Presented By O’Reilly and Cloudera
Make Data Work
March 5–6, 2018: Training
March 6–8, 2018: Tutorials & Conference
San Jose, CA

Big data, big problems: Predicting climate change

Ari Gesher (Kairos Aerospace)
11:50am12:30pm Wednesday, March 7, 2018

Who is this presentation for?

  • Anyone interested in big data applications to real-world problems

What you'll learn

  • Understand how big data can be used to help mitigate climate change

Description

Global warming is one of the most important issues facing the world over the next century. Its impacts will reverberate through the climate and the biome with ever-increasing effect. In the human sphere, it will transform politics and the global economy as the world we live in changes.

Physical atmospheric simulations do an excellent job of making precise, localized predictions about the weather over the span of a few days. Those same simulations can be used on longer time scales to make integrative predictions about things like accumulated rainfall, temperature changes, average cloud cover, and sea level rise over the span of years and decades, assuming the nature of the atmosphere isn’t changing.

But it is changing. Including climate change signals requires integrating the best scientific models that characterize that change—and how the rate of change itself might be changing over time—in to those physical simulations.
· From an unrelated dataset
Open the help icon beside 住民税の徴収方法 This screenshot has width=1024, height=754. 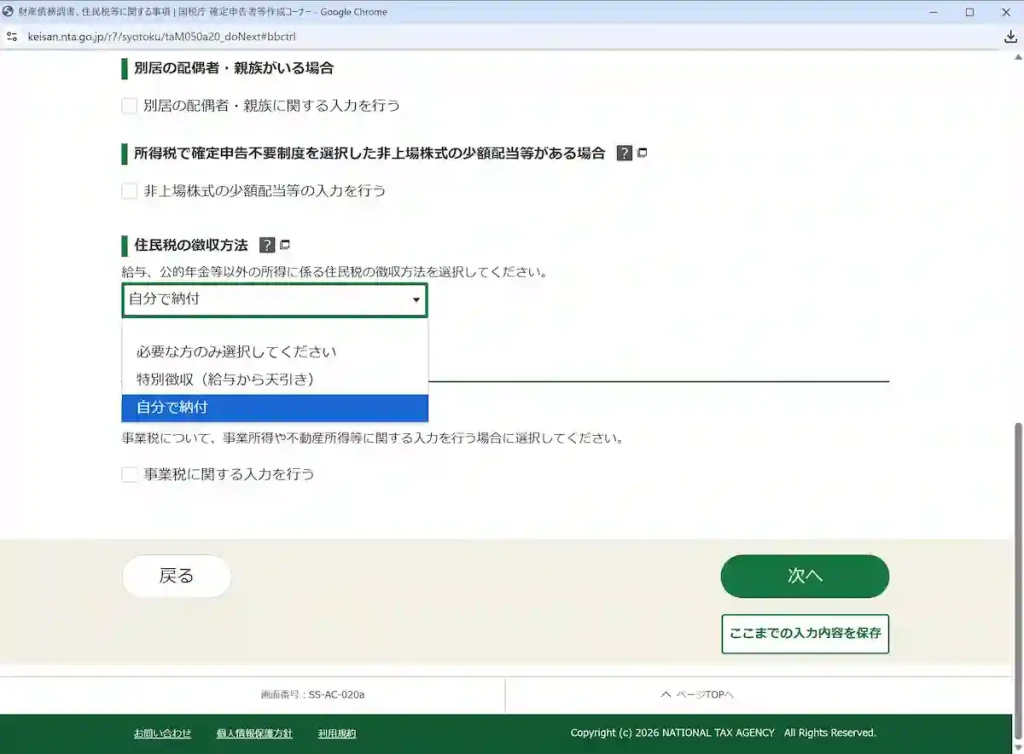point(266,244)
Historical data is then used to verify that the enhanced atmospheric simulations are in fact describing the observed reality of the change. All of this requires massive scale, both in terms of datasets consumed and produced and the amount of computing power. Using cloud infrastructure, modern orchestration, and containerization allows these massive workloads to be run on public clouds.
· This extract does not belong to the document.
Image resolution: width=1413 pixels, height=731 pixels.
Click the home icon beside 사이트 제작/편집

Join Ari Gesher for a talk exploring the data science, traditional science, DevOps, and data engineering that goes into accurately predicting our changed climate future.

Photo of Ari Gesher

Ari Gesher

Kairos Aerospace

Ari Gesher is the founding director of software engineering at Kairos Aerospace, a startup building and operating the next-generation of airborne and spaceborne sensors for monitoring oil and gas infrastructure. Ari also serves as consulting architect for Jupiter, a company productizing high-quality datasets that describe the long-term effects of climate change. Previously, he was a very early engineer at Palantir Technologies and later served as Palantir’s engineering ambassador to the tech community at large; before Palantir, he was the maintainer of the SourceForge.net open source archive. Ari is the coauthor of The Architecture of Privacy, which explains how to responsibly hold data about people while preserving their privacy to the greatest extent possible. Ari is a frequent speaker on various topics, including the need for modern, high-leverage engineers to work on substantive problems, human-computer symbiosis as system design aesthetic, the limits of automated decision making, and privacy architectures for a world where everything is recorded.